SMART currently offers other discount programs, such as half-price fares for youth, seniors and riders with a disability, as well as flat-rate $200 monthly passes. But since SMART launched service in August 2017, a standard adult ticket has remained $3.50 to board, with the majority of train riders traveling between three fare zones and spending $7.50 per ride, or $15 for the round-trip.
“I imagine that there’s going to be some significant changes in ridership patterns, and I wonder if we should start rethinking our fare policy, in particular thinking about our kind of commuter discount,” Healdsburg Councilman Joe Naujokas, a SMART board member, said last month. “Maybe this is an opportunity to say, ‘Hey, folks who have never ridden SMART before, we’re going to give some fare incentives to encourage that ridership to rediscover or initially discover SMART as a transportation option.'”

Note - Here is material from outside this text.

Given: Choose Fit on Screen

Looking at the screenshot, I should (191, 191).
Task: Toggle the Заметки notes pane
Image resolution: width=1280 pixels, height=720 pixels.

SMART General Manager Farhad Mansourian concurred with the idea and committed to presenting a plan to overhaul fares at an upcoming board meeting. Acceptance into the Clipper START program is another avenue to accomplish the goal of reduced fares for a greater percentage of the population, which he last week labeled “a very important item for SMART.”
Before more transit agencies can be admitted to the discount program for low-income riders, the region’s transportation commission must approve the expansion and add to the $11 million it allocated for the pilot period. The commission will tap about half of the $13 million it received in federal CARES Act dollars to allow other agencies to sign on to the program, according to John Goodwin, a MTC spokesman.
“The past four months have really spotlighted for all of us how many essential workers are also very low-paid workers,” Goodwin said. “So there’s no question the Clipper START program could be of assistance to transit agencies in accomplishing twin objectives, of wooing back former riders and attracting new customers as well. It’s going to help, but it’s not going to completely fill the bill.”